---------- Data to use ----------

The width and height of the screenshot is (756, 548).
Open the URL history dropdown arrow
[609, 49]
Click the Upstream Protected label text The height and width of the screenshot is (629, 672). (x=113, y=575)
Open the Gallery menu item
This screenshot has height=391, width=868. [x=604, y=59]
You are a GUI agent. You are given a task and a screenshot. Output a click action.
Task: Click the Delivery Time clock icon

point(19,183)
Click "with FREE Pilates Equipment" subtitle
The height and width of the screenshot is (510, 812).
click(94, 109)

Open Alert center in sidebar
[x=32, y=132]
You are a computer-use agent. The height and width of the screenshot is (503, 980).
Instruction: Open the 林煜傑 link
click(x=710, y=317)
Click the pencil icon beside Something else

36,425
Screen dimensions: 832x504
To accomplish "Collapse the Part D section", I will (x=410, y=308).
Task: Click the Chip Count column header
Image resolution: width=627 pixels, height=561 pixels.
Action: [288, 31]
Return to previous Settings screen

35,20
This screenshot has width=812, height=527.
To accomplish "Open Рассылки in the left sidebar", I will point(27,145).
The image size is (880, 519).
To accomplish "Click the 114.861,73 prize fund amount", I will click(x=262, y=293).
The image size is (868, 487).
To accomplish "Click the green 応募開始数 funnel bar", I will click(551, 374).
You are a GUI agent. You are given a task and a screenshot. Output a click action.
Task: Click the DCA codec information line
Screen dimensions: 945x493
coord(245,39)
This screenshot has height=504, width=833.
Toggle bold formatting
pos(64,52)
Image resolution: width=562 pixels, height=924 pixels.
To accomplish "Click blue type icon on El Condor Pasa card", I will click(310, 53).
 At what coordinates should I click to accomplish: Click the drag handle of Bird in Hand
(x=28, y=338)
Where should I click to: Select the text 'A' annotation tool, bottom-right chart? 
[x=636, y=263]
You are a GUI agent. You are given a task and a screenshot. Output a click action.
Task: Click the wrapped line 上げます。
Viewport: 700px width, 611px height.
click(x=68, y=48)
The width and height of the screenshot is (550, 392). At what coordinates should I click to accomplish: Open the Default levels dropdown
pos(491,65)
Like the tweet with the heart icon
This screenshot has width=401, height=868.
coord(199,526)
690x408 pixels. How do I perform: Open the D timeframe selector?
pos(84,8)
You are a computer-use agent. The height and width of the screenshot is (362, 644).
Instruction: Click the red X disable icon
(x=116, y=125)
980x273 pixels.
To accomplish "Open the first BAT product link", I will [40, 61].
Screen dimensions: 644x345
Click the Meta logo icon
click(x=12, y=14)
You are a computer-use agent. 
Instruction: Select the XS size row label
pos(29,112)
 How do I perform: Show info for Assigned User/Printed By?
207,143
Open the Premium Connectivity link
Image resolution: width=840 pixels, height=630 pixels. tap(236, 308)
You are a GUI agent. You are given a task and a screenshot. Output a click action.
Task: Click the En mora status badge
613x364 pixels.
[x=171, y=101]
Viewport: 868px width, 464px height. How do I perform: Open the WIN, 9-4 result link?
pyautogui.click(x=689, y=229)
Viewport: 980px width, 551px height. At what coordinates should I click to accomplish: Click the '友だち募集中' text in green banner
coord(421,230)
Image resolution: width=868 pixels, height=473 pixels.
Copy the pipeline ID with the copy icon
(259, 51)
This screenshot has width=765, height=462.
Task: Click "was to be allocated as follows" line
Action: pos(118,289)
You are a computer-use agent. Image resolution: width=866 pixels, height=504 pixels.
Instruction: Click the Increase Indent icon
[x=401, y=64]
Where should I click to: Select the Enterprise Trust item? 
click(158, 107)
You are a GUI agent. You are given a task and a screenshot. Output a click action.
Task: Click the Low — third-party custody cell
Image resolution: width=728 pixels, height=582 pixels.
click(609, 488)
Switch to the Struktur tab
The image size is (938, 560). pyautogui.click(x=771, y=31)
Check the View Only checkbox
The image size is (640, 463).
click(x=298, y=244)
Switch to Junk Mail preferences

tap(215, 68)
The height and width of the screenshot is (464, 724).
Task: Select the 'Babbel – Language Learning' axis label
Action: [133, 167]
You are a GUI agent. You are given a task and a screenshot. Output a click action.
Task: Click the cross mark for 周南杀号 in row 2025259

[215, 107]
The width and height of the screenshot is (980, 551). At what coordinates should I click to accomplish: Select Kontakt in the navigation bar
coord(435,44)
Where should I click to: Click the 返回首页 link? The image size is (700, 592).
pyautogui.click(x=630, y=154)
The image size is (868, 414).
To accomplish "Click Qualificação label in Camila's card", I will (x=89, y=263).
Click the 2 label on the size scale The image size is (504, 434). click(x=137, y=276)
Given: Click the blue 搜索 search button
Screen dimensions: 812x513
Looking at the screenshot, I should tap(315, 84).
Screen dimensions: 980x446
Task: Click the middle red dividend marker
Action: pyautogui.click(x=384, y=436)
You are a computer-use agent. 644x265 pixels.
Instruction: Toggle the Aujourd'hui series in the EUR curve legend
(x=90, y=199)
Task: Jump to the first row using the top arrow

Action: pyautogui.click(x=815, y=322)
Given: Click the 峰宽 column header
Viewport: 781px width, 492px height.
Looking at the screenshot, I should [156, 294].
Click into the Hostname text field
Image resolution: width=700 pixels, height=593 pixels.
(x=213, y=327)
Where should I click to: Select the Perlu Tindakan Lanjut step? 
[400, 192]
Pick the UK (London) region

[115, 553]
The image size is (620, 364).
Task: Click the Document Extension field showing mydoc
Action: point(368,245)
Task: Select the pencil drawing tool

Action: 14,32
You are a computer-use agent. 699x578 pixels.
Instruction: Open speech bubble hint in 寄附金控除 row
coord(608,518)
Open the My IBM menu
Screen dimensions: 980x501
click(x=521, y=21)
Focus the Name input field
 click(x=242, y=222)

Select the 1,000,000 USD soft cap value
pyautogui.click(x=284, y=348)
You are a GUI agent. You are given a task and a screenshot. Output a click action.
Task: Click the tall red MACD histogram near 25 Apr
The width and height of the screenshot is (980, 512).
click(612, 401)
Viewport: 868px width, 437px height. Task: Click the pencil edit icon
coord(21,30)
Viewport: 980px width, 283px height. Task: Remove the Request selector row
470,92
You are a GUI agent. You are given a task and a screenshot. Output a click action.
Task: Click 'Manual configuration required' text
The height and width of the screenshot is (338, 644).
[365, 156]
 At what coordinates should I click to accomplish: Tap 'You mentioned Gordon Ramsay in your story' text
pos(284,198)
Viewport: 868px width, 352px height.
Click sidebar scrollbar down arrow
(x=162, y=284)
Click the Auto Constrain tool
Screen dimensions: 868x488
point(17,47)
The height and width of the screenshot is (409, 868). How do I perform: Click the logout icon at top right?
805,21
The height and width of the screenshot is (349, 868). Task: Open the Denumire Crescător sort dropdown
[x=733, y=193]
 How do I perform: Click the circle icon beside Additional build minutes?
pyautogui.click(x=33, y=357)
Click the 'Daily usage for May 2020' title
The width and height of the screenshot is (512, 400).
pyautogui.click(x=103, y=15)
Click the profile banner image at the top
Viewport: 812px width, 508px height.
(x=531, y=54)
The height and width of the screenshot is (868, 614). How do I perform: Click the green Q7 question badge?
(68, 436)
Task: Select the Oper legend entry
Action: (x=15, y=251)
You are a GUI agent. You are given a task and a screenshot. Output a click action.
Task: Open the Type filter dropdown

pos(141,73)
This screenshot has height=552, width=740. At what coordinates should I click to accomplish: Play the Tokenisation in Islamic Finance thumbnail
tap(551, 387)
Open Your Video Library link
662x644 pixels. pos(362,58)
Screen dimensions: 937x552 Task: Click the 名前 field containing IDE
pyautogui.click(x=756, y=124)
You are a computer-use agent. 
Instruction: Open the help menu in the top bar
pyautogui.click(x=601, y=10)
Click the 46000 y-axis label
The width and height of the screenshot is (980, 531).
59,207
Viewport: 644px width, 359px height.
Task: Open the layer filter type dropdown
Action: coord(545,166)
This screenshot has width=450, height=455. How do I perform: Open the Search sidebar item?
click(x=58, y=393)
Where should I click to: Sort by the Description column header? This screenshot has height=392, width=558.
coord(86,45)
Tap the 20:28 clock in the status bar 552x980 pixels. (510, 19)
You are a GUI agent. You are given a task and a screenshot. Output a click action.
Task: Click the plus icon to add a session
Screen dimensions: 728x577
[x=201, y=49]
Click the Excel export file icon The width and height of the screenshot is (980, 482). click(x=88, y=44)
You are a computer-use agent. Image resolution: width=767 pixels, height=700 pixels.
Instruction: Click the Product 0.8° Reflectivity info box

----------

**Exercise directions**
Go through the listing above and copy each line where the string "card" appears.

**Solution for this exercise**
To accomplish "Click blue type icon on El Condor Pasa card", I will click(310, 53).
To accomplish "Click Qualificação label in Camila's card", I will (x=89, y=263).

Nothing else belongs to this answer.